Thanmaya explained to Megan Webber, Co-Founder of KnowTheGlow, that it was not as simple as just paying the bills. They needed to make sure they were getting quality care for these children, at rates they could afford to maximize their resources. They networked with many hospitals and were successful in negotiating a subsidized rate. They managed to work with hospitals so that many fees would be waived leaving Iksha responsible for the costs of chemo, medicines, and the like- hard expenditures that the Hospital was incurring. With these agreements, Iksha would have more money to spend on other children, and to date, 95% of the funds Iksha provides go towards treatment.
The next step was to build awareness. Thanmaya told Megan that there were far too many gaps between vision screening events. There was ignorance amongst the general population (the parents) as well as a lack of awareness even with the local doctors who in many cases were unaware of Retinoblastoma. Iksha began their two-prong awareness campaign of working on general public awareness while also creating workshops at PHCs (public health centers) in Bangalore training 220 doctors on RB protocols.

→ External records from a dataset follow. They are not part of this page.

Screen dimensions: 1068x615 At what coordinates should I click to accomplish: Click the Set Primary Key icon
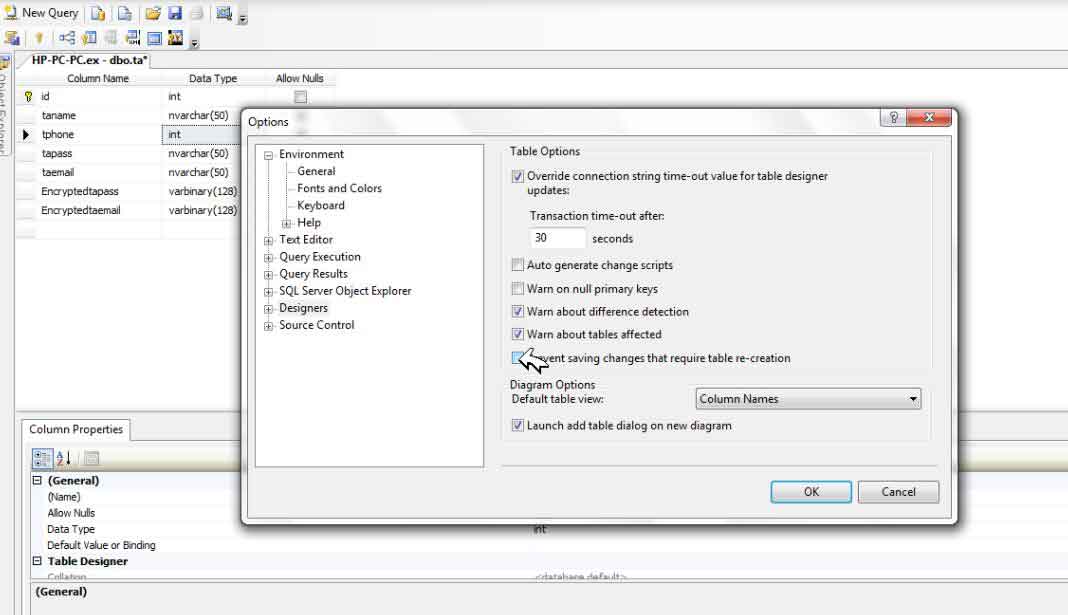[39, 39]
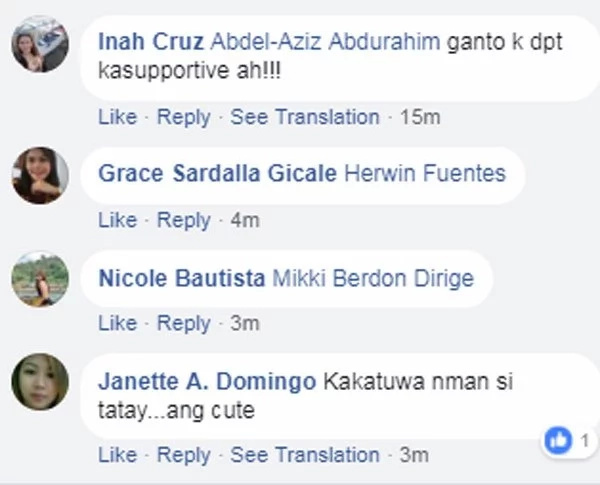See Translation of Janette's comment
The height and width of the screenshot is (485, 600).
point(305,455)
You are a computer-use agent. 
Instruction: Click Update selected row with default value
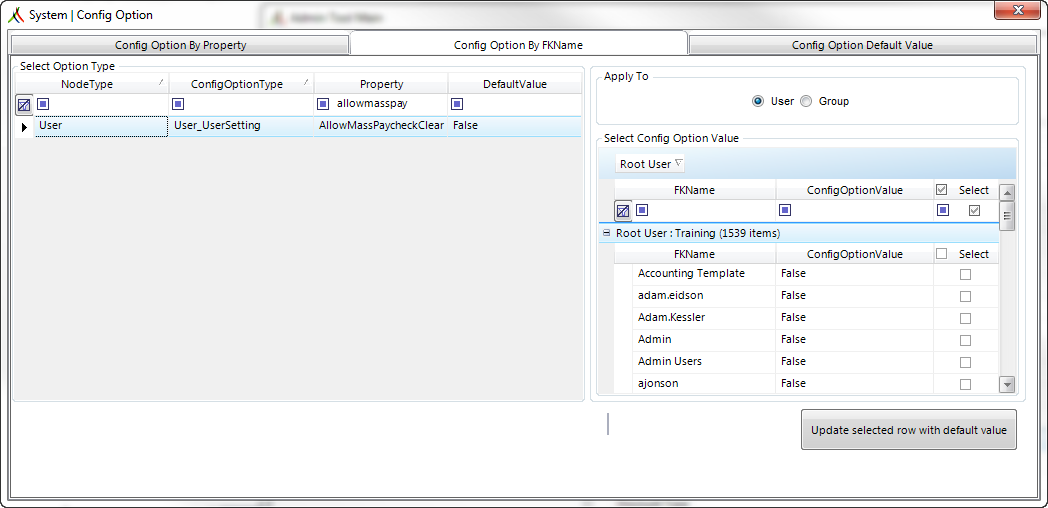pyautogui.click(x=908, y=430)
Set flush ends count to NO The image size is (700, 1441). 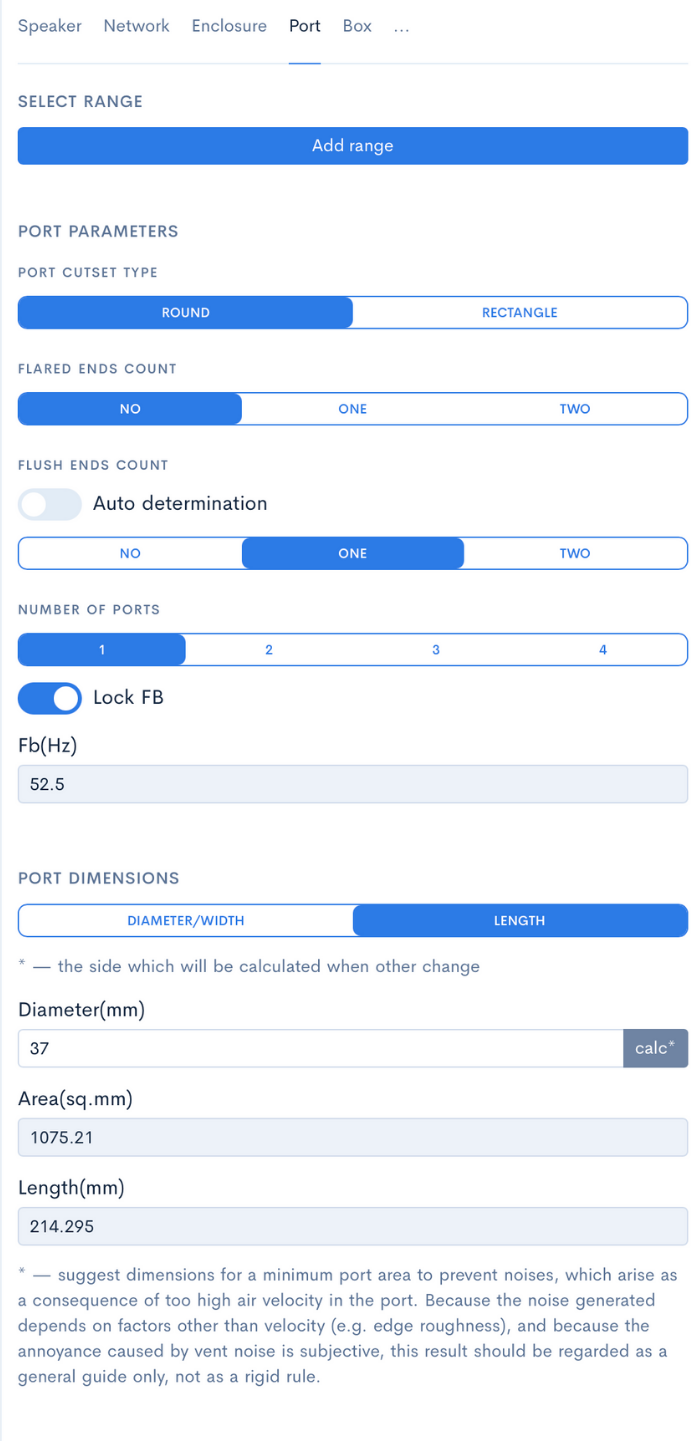point(129,552)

When it came to addressing the first gap with the general public it was a simple approach. Social media or campaigning in the city was difficult because the people who needed the most help were from rural areas and spoke many different dialects. Thanmaya explained that while city children need help too, they are more likely to find their way to care but the rural children do not know where to go. He was fortunate to find a public relations team who took on the campaign and they decided to begin with print media in the southern and western states. They created awareness in the newspapers in different languages across different states. They were able to address a mass audience using local dialects that were more easily understood. Thamaya pointed out to Megan that in print, issues of health are not often addressed so the papers were happy to have health-related articles. They began seeing an increase in their website traffic.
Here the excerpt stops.